Activities for kids included the X-R-Cade Workshop, a ventriloquist act, moon bounce, interactive games, and arts and crafts projects. Additional children’s venues or offerings were the Kids’ Internet Safety and “Police Officers are Our Friends” educational program by Salisbury Police; Chipper the Squirrel, the Salisbury Parks and Recreation mascot; a Salisbury Police car; a Rowan County Sheriff’s Office display; and a Highway Patrol helicopter.

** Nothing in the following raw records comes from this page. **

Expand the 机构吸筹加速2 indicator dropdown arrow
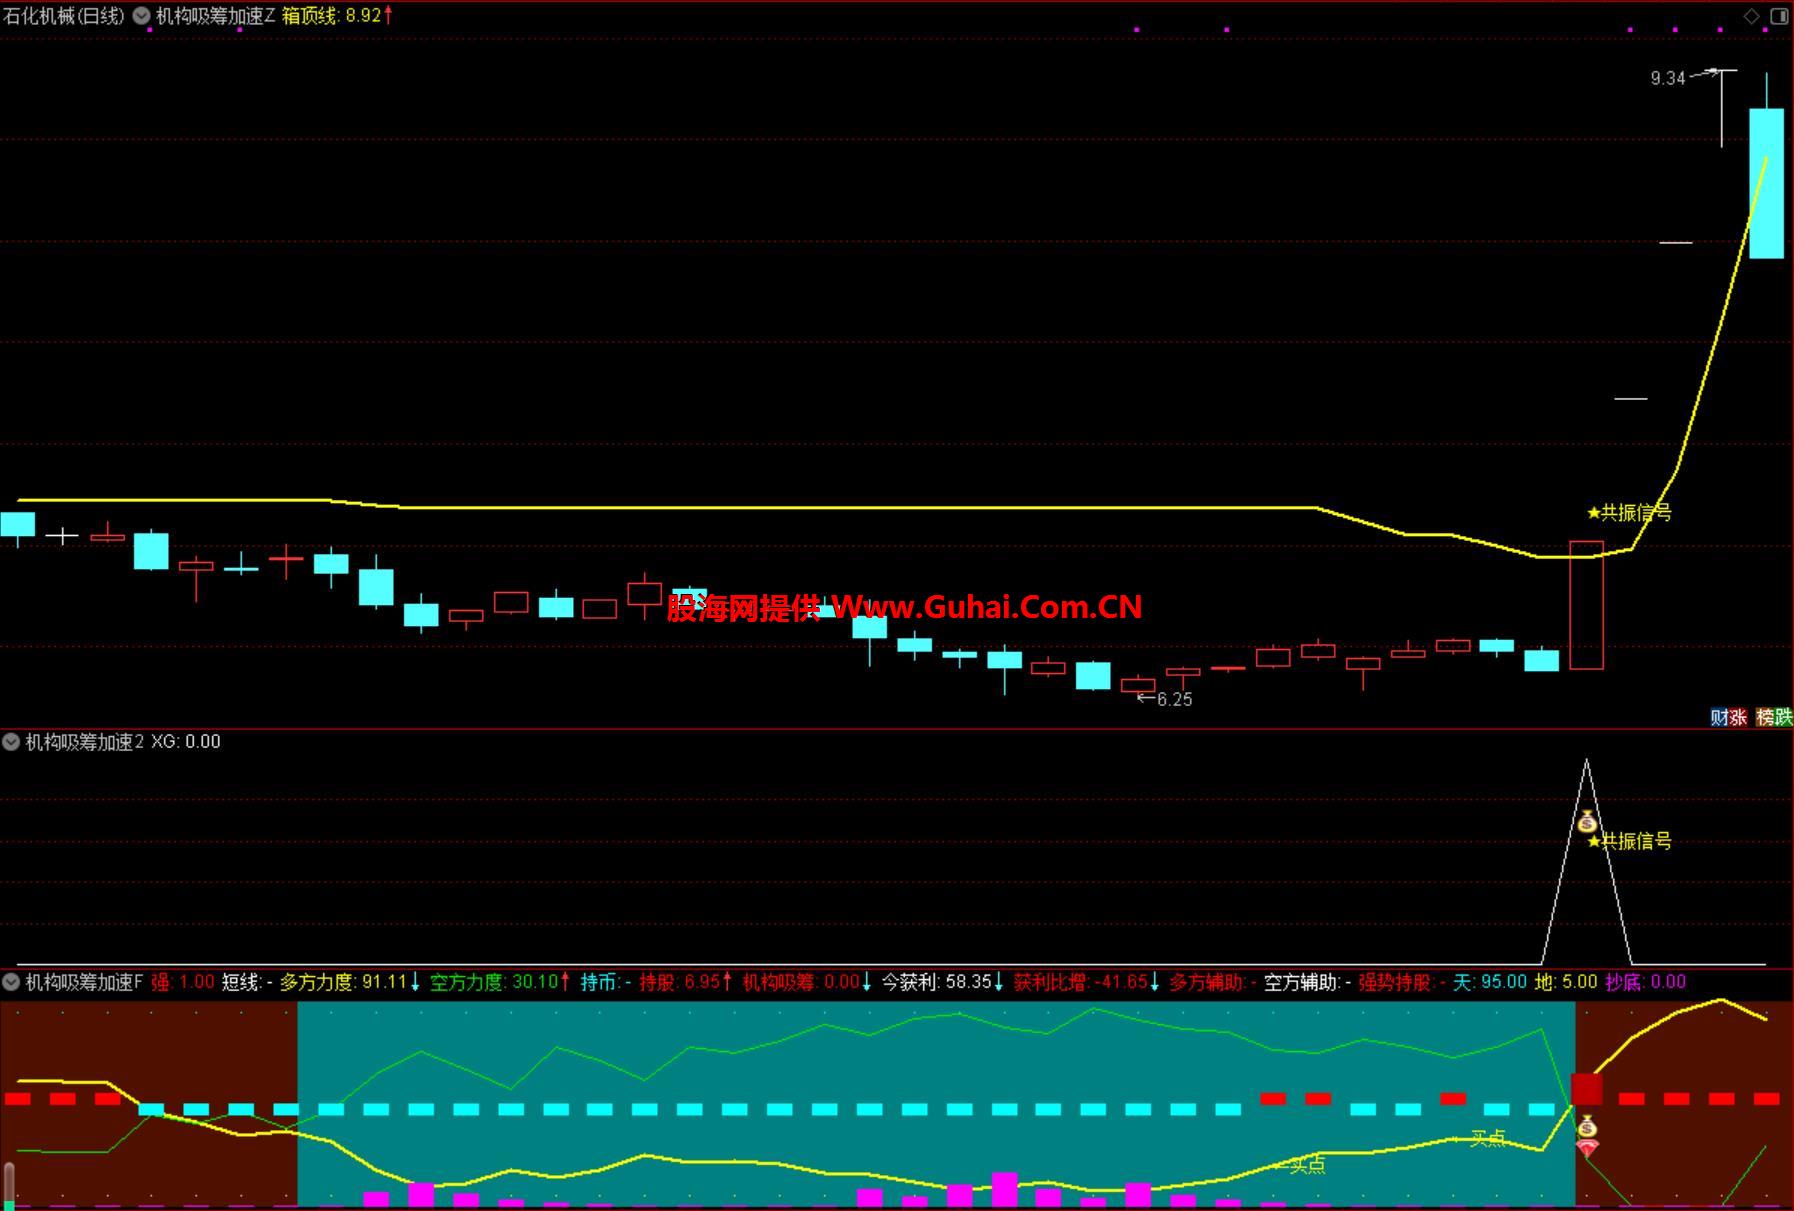click(x=11, y=742)
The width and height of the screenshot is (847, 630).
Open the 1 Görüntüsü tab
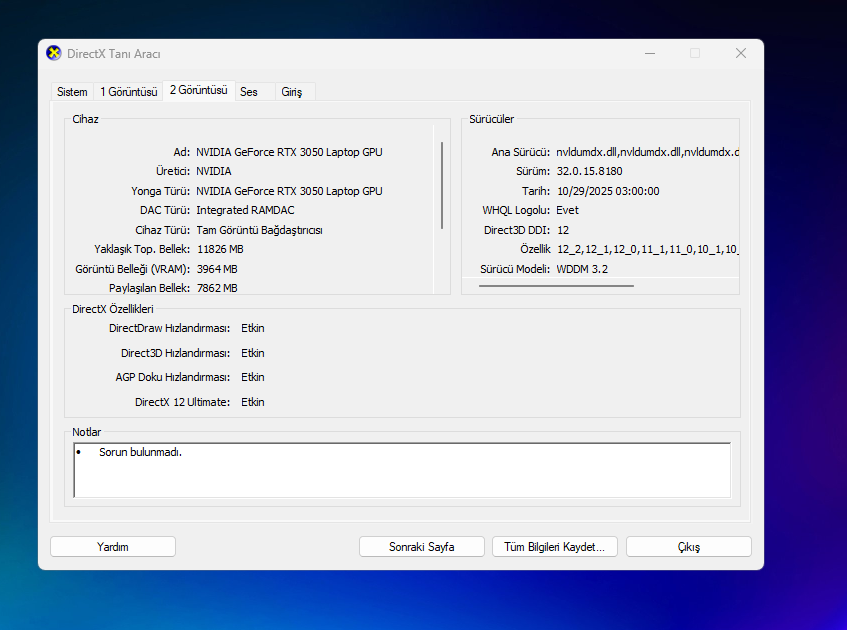[129, 92]
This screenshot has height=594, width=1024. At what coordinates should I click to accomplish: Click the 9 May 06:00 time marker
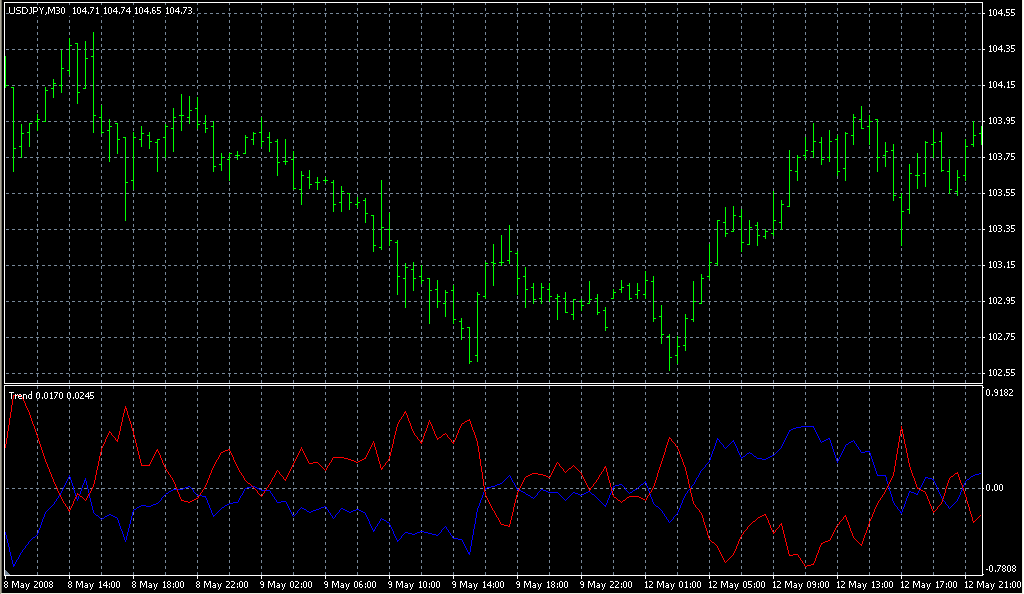click(x=352, y=584)
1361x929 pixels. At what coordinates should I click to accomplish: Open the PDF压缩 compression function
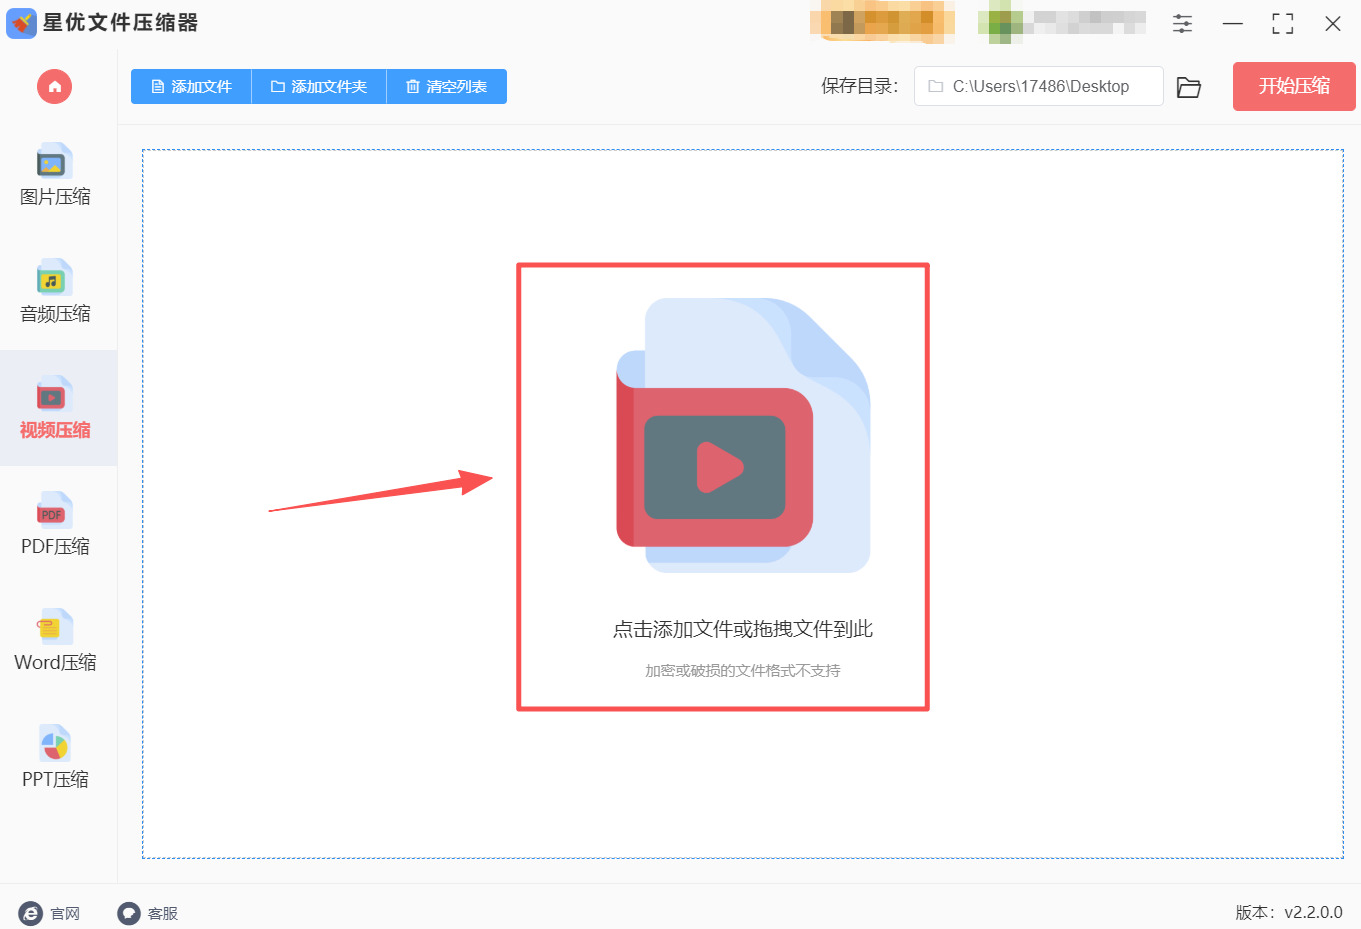[54, 525]
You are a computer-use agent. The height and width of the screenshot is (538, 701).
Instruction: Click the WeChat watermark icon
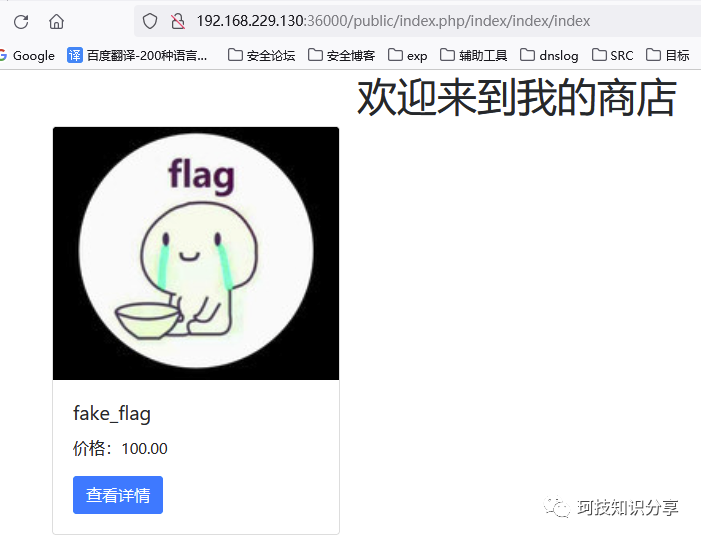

For ICE, Wilhelm works in computer forensics and child exploitation cases. Online sexual predators know where to go and how to talk with their victims, Wilhelm said, and the old parental warning ó “Don’t talk to strangers” ó doesn’t have the same effect in the virtual world where the hundreds of people a child has contact with are considered “friends.”
According to 2006 research, one in seven kids between 10 and 17 years old have received sexual advances on the Internet. Wilhelm said 4 percent receive aggressive sexual solicitations and 34 percent experience unwanted exposure to sexual material.
Wilhelm said one in five girls and one in 10 boys are sexually victimized through the Internet before adulthood.
If a child is “just on the Internet,” it’s not the same as “just watching TV,” Wilhelm said. He encouraged parents to have the family computers in shared areas of the home, such as the living room or kitchen, just like the telephone used to be.
In the past, parents and grandparents dealt with public places in a real world when it was easier to identify what posed dangers to their kids.
But public places in the virtual world are different, Wilhelm said, “and we don’t know where all these places of danger are.”
He offered the parents names of Internet content filters such as Net Nanny, Webroot and Safe Eyes and resources they could use for more information on preventing child exploitation on the Internet.
Good Web sites include www.thinkuknow.co.uk; www.netsmartz.org; www.ncmec.org; and www.bgca.org.